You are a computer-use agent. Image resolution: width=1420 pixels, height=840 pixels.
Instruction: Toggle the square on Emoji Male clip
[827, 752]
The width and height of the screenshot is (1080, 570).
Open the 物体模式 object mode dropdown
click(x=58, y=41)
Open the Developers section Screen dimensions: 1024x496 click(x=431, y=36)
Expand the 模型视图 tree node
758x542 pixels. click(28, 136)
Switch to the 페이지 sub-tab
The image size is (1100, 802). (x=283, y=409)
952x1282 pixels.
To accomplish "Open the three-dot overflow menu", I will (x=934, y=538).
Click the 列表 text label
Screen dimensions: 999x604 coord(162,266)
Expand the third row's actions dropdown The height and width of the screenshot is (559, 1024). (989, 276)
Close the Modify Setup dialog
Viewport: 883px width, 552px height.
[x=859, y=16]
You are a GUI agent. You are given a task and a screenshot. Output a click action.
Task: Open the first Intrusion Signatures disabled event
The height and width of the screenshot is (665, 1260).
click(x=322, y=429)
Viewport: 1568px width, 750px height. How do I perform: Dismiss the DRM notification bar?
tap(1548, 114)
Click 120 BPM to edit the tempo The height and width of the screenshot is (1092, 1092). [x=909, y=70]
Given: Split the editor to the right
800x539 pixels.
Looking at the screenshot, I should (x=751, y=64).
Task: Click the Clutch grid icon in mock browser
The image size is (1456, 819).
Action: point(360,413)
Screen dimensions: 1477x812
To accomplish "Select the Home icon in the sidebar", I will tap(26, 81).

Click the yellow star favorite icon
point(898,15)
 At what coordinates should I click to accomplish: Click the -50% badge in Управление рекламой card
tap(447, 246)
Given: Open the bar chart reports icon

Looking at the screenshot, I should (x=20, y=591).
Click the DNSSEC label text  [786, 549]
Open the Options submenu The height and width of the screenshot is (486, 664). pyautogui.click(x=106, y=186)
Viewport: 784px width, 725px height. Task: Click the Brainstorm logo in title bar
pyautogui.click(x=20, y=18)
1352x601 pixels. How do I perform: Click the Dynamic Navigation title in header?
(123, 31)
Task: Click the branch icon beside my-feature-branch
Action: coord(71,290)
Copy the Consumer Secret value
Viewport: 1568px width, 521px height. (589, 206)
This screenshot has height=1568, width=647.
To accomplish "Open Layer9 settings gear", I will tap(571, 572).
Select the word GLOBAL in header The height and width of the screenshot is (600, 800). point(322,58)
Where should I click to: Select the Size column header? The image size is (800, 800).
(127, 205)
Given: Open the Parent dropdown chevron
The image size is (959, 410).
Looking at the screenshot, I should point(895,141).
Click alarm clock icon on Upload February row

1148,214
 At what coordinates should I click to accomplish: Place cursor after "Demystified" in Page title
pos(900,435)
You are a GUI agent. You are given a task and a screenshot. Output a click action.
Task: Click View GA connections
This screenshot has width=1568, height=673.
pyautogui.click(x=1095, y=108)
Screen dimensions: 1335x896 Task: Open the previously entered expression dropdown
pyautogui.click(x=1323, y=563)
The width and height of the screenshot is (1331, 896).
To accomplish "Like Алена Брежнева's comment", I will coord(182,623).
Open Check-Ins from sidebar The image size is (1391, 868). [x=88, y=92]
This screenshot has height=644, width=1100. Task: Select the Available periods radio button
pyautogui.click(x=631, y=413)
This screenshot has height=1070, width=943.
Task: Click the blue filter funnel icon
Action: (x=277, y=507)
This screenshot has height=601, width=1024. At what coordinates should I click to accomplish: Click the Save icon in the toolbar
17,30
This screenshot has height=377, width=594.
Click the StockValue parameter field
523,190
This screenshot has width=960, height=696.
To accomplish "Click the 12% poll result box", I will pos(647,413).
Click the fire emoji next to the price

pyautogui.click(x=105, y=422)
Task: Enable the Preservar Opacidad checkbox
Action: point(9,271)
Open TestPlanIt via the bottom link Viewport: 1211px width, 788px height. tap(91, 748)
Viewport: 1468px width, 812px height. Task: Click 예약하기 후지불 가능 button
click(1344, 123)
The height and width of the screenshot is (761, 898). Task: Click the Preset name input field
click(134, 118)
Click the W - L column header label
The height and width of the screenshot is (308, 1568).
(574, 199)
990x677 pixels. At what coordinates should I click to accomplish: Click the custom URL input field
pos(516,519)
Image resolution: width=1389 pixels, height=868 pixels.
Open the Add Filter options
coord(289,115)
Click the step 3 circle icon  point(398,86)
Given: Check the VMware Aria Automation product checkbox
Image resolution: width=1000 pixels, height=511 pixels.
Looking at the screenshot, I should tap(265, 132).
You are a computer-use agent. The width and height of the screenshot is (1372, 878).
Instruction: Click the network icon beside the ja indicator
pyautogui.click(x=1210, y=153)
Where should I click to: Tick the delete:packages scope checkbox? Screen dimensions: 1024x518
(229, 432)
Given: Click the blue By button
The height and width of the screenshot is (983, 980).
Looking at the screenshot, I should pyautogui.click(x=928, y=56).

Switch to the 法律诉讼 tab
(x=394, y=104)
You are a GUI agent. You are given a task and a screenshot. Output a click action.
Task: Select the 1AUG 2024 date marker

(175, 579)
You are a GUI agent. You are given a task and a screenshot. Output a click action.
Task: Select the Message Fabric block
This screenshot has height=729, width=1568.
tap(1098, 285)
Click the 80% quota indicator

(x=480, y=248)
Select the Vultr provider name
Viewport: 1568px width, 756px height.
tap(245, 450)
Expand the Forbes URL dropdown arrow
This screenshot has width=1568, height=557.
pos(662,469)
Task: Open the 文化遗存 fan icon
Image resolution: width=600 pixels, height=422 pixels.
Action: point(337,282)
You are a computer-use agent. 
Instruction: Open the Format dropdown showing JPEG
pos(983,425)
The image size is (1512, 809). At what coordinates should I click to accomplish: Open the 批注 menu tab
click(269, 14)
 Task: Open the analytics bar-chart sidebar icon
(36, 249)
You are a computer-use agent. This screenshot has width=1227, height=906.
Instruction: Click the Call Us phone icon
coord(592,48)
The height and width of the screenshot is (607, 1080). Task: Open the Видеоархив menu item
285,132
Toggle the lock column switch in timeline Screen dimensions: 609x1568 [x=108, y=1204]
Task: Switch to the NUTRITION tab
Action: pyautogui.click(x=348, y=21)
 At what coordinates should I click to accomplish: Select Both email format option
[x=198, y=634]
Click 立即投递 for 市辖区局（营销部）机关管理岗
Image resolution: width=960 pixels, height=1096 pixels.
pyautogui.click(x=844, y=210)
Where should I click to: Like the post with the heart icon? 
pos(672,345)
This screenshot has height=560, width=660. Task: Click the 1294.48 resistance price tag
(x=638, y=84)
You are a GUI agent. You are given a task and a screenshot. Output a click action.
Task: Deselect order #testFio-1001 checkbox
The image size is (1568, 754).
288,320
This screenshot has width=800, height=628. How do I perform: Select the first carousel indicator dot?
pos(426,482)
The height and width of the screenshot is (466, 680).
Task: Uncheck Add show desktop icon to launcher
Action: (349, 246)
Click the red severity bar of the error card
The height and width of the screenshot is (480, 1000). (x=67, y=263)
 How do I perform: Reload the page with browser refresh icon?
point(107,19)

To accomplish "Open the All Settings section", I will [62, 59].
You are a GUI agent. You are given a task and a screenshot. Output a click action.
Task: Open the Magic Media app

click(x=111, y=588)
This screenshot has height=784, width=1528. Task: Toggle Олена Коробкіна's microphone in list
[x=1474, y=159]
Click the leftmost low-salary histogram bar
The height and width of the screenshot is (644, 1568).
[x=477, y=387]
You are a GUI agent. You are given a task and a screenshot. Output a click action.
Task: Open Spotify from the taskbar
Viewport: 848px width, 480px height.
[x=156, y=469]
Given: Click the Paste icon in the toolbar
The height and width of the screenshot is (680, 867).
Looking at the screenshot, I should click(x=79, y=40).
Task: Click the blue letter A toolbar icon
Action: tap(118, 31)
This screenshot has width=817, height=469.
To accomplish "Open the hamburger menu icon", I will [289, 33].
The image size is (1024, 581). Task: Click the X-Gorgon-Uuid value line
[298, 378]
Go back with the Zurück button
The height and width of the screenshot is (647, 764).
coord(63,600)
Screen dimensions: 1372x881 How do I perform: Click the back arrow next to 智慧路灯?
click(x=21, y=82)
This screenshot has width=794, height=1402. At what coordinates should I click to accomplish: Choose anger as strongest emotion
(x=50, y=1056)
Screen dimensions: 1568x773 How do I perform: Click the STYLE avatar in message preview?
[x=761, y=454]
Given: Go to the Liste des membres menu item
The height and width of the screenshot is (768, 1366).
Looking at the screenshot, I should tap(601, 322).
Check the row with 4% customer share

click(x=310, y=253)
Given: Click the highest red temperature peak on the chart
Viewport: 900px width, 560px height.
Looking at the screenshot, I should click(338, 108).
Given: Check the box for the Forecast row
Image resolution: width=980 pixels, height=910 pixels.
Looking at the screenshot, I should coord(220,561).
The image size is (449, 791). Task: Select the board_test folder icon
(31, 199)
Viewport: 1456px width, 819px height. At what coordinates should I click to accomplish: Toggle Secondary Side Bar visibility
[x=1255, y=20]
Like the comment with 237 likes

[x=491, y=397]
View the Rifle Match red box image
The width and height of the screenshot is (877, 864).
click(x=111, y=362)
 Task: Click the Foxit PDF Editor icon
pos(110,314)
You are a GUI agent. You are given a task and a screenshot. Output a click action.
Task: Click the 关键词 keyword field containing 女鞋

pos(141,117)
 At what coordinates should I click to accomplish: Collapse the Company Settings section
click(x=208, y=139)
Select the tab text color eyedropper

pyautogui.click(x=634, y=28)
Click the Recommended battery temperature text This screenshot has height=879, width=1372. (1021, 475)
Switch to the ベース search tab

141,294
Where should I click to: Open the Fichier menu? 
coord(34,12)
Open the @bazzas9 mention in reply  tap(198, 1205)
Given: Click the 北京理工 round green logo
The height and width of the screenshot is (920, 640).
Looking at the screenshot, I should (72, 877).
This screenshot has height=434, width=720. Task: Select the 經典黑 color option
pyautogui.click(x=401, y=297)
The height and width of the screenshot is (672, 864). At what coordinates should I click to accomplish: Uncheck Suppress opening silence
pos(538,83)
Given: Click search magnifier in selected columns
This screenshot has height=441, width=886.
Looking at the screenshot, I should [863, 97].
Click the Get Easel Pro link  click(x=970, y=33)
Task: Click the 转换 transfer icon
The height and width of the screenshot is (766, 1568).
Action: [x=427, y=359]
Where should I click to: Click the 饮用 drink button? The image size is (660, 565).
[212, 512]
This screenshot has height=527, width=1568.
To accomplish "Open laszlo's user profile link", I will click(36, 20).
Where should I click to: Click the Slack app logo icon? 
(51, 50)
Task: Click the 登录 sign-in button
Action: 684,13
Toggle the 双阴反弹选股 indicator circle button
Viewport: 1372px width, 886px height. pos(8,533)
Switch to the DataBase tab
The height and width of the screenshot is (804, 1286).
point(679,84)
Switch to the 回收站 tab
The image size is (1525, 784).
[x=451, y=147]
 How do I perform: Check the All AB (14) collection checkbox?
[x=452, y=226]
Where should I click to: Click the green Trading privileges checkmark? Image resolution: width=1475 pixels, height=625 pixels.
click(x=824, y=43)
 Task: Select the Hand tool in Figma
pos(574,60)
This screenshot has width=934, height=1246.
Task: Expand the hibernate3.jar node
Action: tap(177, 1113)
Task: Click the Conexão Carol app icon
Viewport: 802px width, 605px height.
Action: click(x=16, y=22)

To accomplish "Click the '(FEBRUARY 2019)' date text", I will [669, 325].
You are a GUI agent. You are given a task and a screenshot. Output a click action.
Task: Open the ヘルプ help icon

» Problem: Reproduce the lines of the listing verbatim, starting at the line that contains "Screen dimensions: 1335x896" and ending at the line that contains "click(1344, 123)", with both of those lines included.

» Exercise output:
Screen dimensions: 1335x896 Task: Open the previously entered expression dropdown
pyautogui.click(x=1323, y=563)
The width and height of the screenshot is (1331, 896).
To accomplish "Like Алена Брежнева's comment", I will coord(182,623).
Open Check-Ins from sidebar The image size is (1391, 868). [x=88, y=92]
This screenshot has height=644, width=1100. Task: Select the Available periods radio button
pyautogui.click(x=631, y=413)
This screenshot has height=1070, width=943.
Task: Click the blue filter funnel icon
Action: (x=277, y=507)
This screenshot has height=601, width=1024. At what coordinates should I click to accomplish: Click the Save icon in the toolbar
17,30
This screenshot has height=377, width=594.
Click the StockValue parameter field
523,190
This screenshot has width=960, height=696.
To accomplish "Click the 12% poll result box", I will pos(647,413).
Click the fire emoji next to the price

pyautogui.click(x=105, y=422)
Task: Enable the Preservar Opacidad checkbox
Action: point(9,271)
Open TestPlanIt via the bottom link Viewport: 1211px width, 788px height. tap(91, 748)
Viewport: 1468px width, 812px height. Task: Click 예약하기 후지불 가능 button
click(1344, 123)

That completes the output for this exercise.